**Problems to work on:**
1. In the gNMIc scaling page, what pod count does the rule of thumb recommend starting with for high-frequency subscriptions?
2. Reproduce the part of the gNMIc scaling page starting at "Scale Down (e.g., 5" and ending at "pods (gnmic-4, gnmic-3)".

# START OF Excerpt

Scaling

Scaling gNMIc clusters horizontally

The gNMIc Operator supports horizontal scaling of collector clusters. This page explains how scaling works and best practices for production deployments.

Scaling a Cluster

To scale a cluster, update the replicas field:

# Scale to 5 replicas
kubectl patch cluster my-cluster --type merge -p '{"spec":{"replicas":5}}'

Or edit the Cluster resource:

spec:
  replicas: 5  # Changed from 3

What Happens When You Scale

Scale Up (e.g., 3 → 5 pods)

Kubernetes creates new pods (gnmic-3, gnmic-4)
Operator waits for pods to be ready
Operator redistributes targets using bounded load rendezvous hashing
Some targets move from existing pods to new pods
Configuration is applied to all pods

Scale Down (e.g., 5 → 3 pods)

Operator redistributes targets away from pods being removed
Configuration is applied to remaining pods
Kubernetes terminates pods (gnmic-4, gnmic-3)
Targets from terminated pods are handled by remaining pods

Target Redistribution

The operator uses bounded load rendezvous hashing to distribute targets:

Stable: Same target tends to stay on same pod
Even: Targets are distributed evenly (within 1-2 of each other)
Minimal churn: Only ~1/(N+1) targets move when adding a pod

Example Distribution

# 10 targets, 3 pods
Pod 0: [target1, target5, target8]      (3 targets)
Pod 1: [target2, target4, target9]      (3 targets)
Pod 2: [target3, target6, target7, target10] (4 targets)

# After scaling to 4 pods
Pod 0: [target1, target5, target8]      (3 targets) - unchanged
Pod 1: [target2, target4]               (2 targets) - lost target9
Pod 2: [target3, target7, target10]     (3 targets) - lost target6
Pod 3: [target6, target9]               (2 targets) - new pod

Best Practices

Start with Appropriate Size

Estimate based on:

Number of targets
Subscription frequency
Data volume per target

Rule of thumb: Start with 1 pod per 50-100 targets for high-frequency subscriptions.

Use Resource Limits

Ensure pods have appropriate resources:

spec:
  resources:
    requests:
      memory: "256Mi"
      cpu: "200m"
    limits:
      memory: "1Gi"
      cpu: "2"

Monitor Before Scaling

Check metrics before scaling:

# CPU usage per pod
rate(container_cpu_usage_seconds_total{pod=~"gnmic-.*"}[5m])

# Memory usage per pod
container_memory_usage_bytes{pod=~"gnmic-.*"}

# Targets per pod (from gNMIc metrics)

# END OF Excerpt
# START OF Data supplied

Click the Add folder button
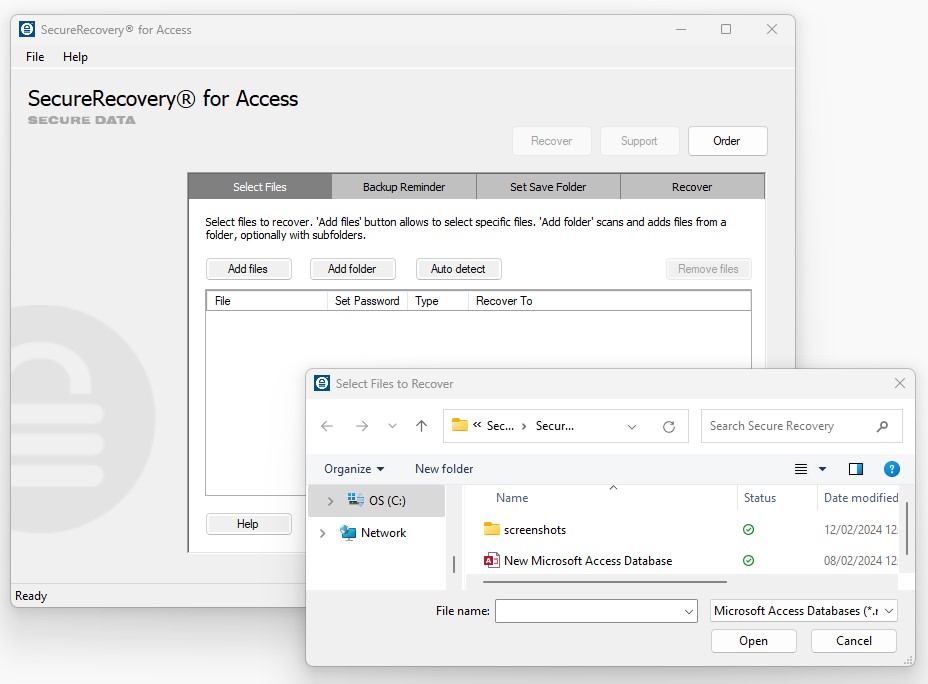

# END OF Data supplied
# START OF Data supplied

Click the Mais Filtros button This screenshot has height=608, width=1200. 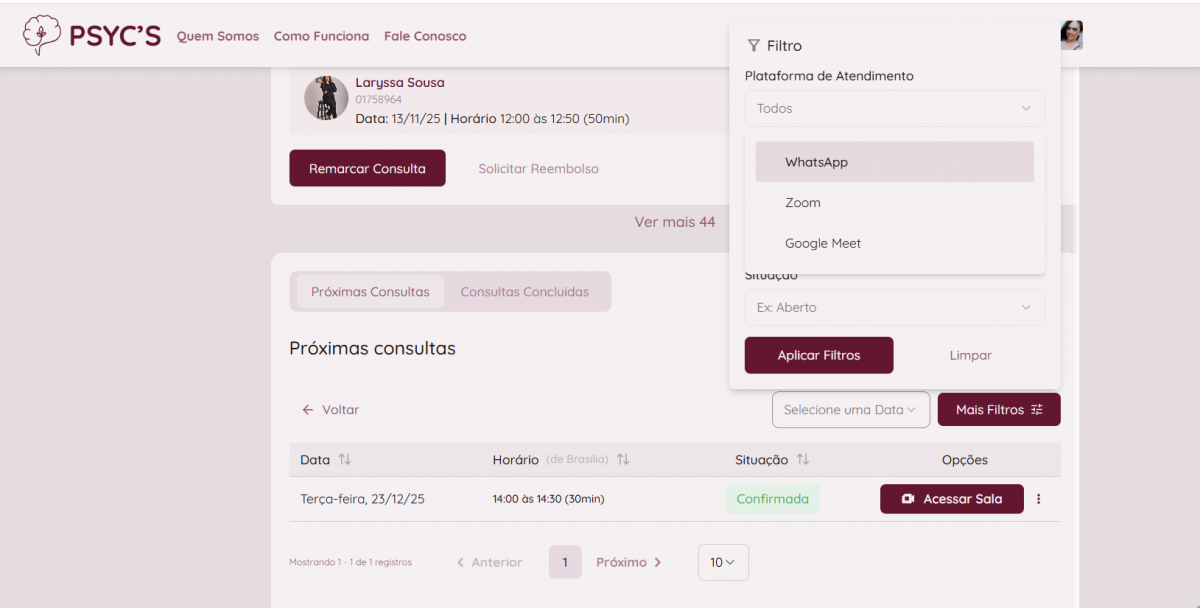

# END OF Data supplied
# START OF Data supplied

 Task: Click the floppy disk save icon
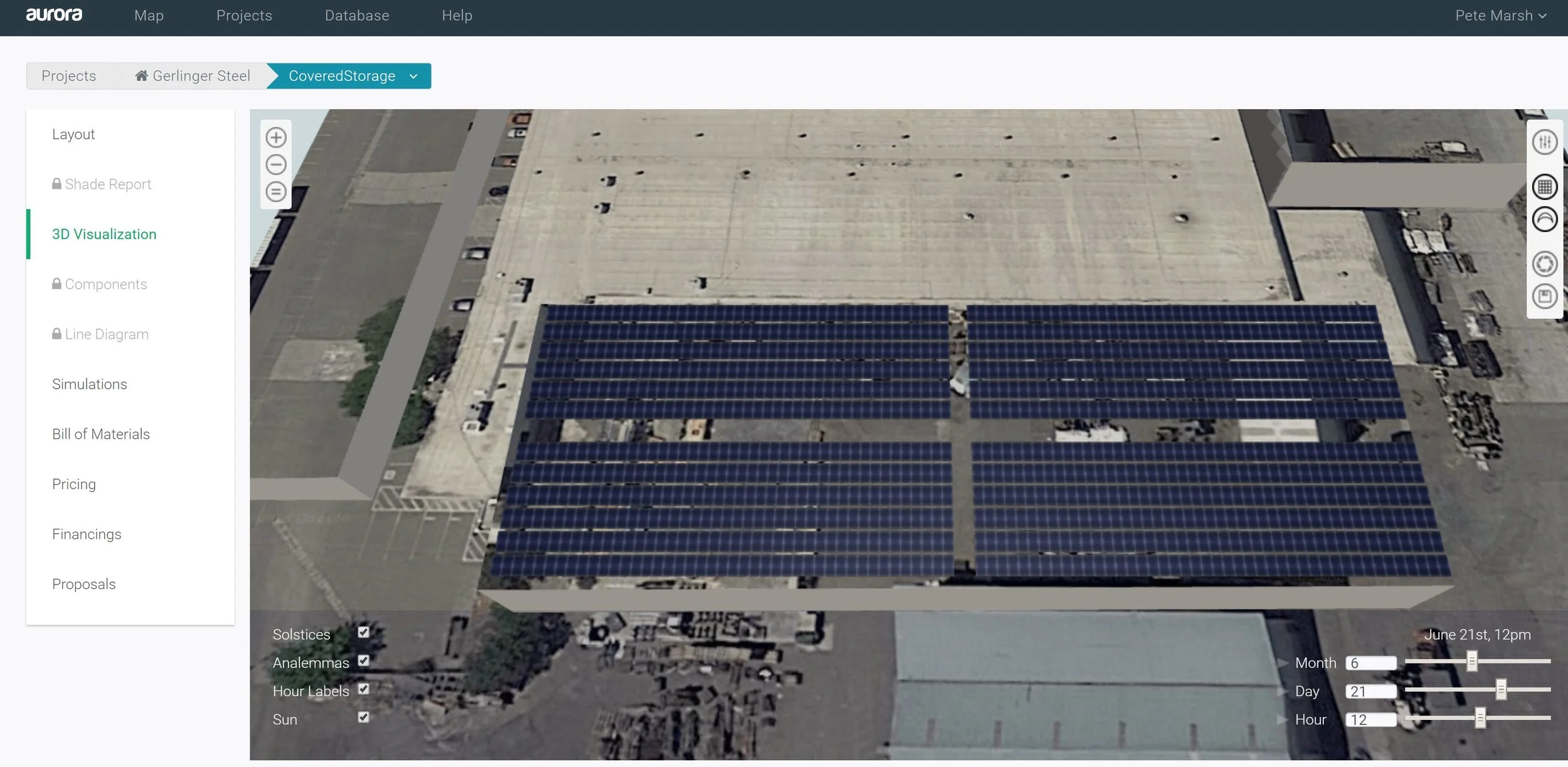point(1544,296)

# END OF Data supplied

**Answers to the exercise:**
1. 1 pod per 50-100 targets.

2.
Scale Down (e.g., 5 → 3 pods)

Operator redistributes targets away from pods being removed
Configuration is applied to remaining pods
Kubernetes terminates pods (gnmic-4, gnmic-3)